WHAT IS BEING ASKED: Below is a listing. Quote from it, exactly, the lines from the one containing "Click the 新闻资讯 list icon" down to the one containing "Viewport: 1568px width, 679px", both ends included, and nothing else.

LISTED ENTRIES:

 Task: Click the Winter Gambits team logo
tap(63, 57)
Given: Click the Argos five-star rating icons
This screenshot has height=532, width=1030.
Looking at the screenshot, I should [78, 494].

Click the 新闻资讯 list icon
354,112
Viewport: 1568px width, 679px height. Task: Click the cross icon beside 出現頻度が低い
---
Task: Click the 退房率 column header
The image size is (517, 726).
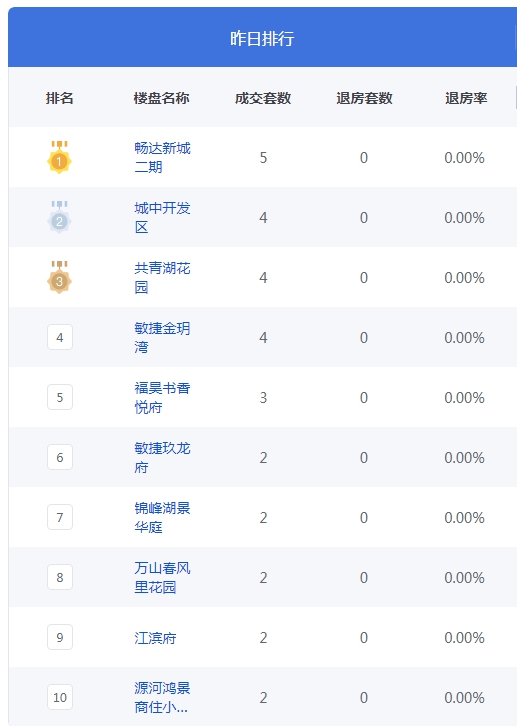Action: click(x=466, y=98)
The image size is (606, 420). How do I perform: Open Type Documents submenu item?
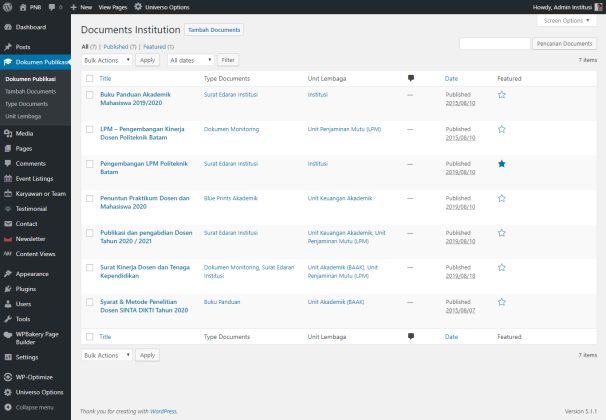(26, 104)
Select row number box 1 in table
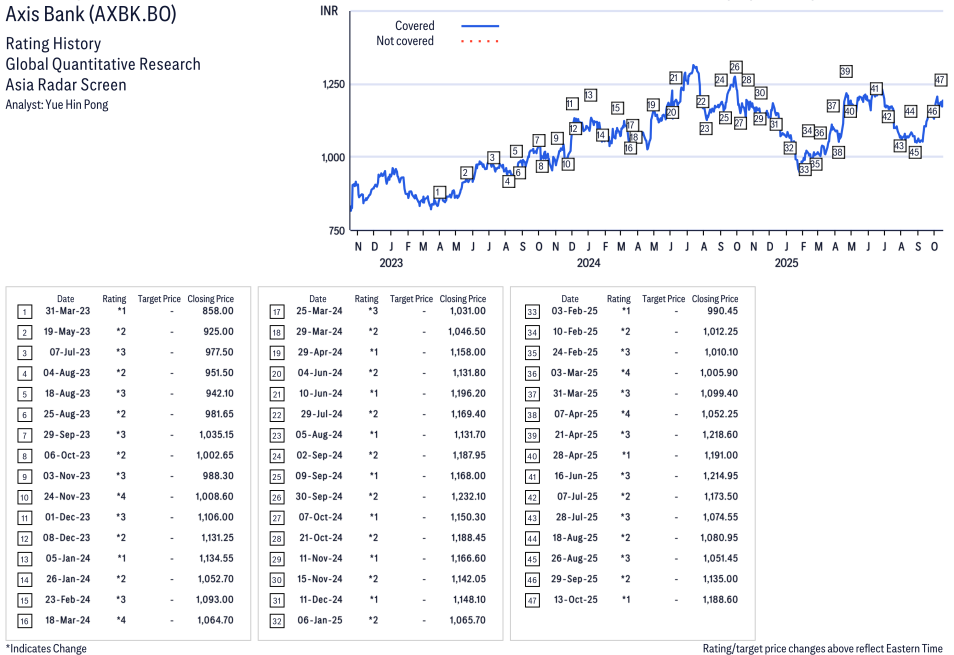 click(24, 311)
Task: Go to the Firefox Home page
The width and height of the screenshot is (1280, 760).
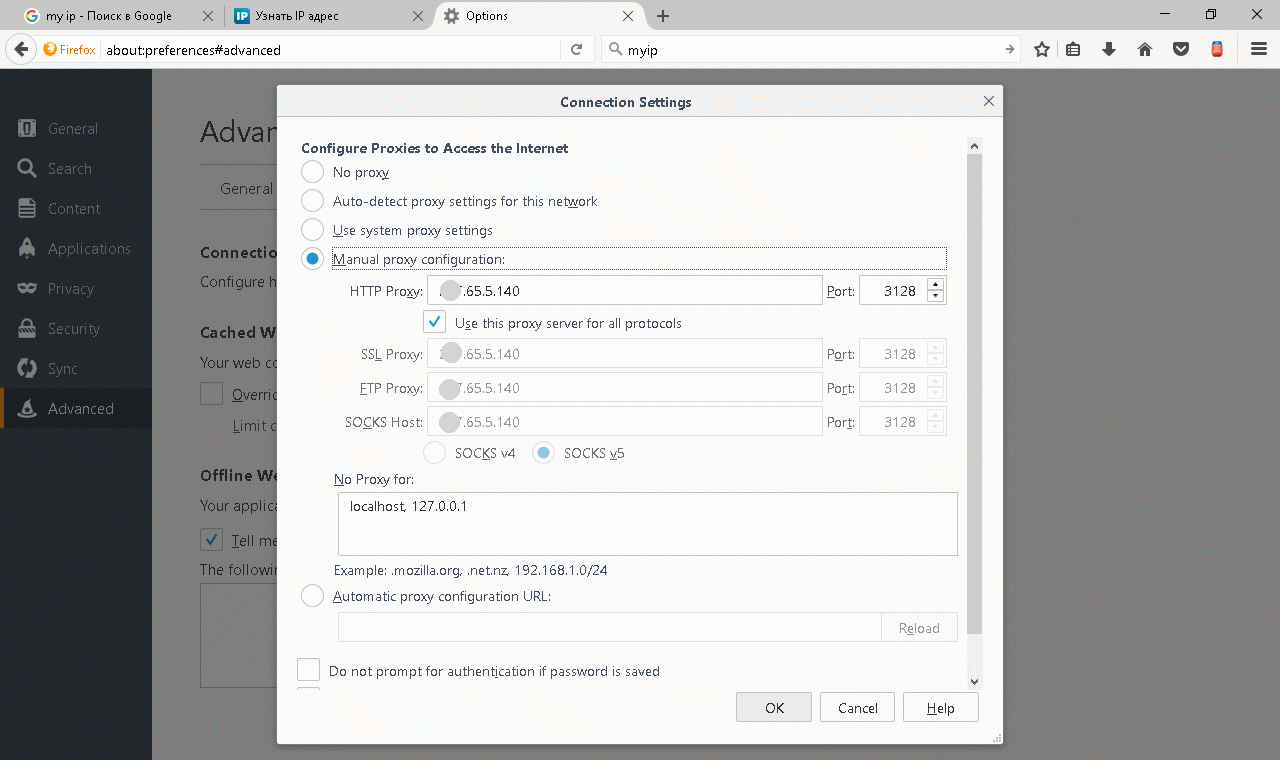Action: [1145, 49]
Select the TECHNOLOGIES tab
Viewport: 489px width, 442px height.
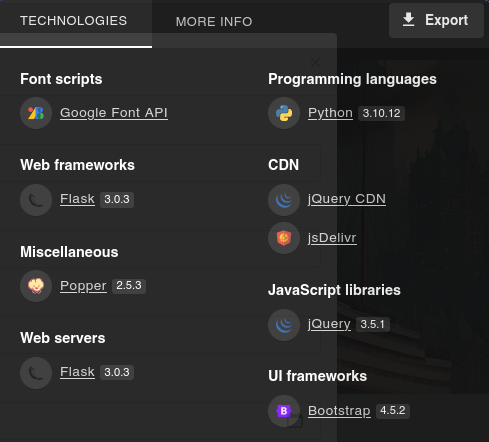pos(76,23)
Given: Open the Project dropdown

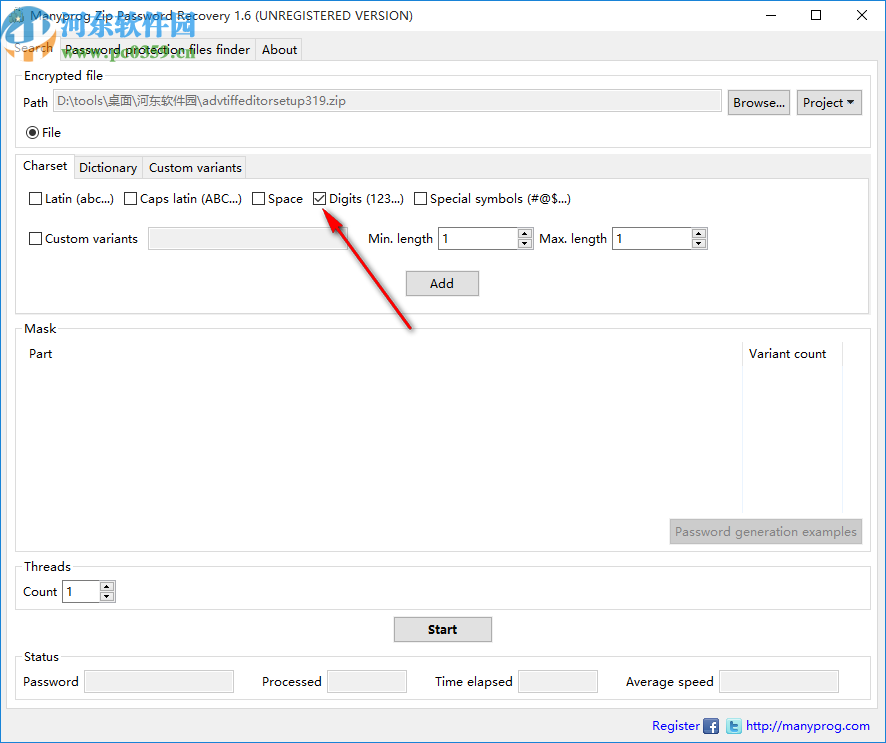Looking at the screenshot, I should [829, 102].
---
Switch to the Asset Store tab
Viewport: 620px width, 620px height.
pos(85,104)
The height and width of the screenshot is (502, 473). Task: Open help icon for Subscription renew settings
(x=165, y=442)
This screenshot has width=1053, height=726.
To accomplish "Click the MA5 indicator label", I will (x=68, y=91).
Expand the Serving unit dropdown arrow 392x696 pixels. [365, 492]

SOLUTION FOR THIS PROBLEM:
Click the 新闻资讯 list icon
354,112
Viewport: 1568px width, 679px height. Task: Click the cross icon beside 出現頻度が低い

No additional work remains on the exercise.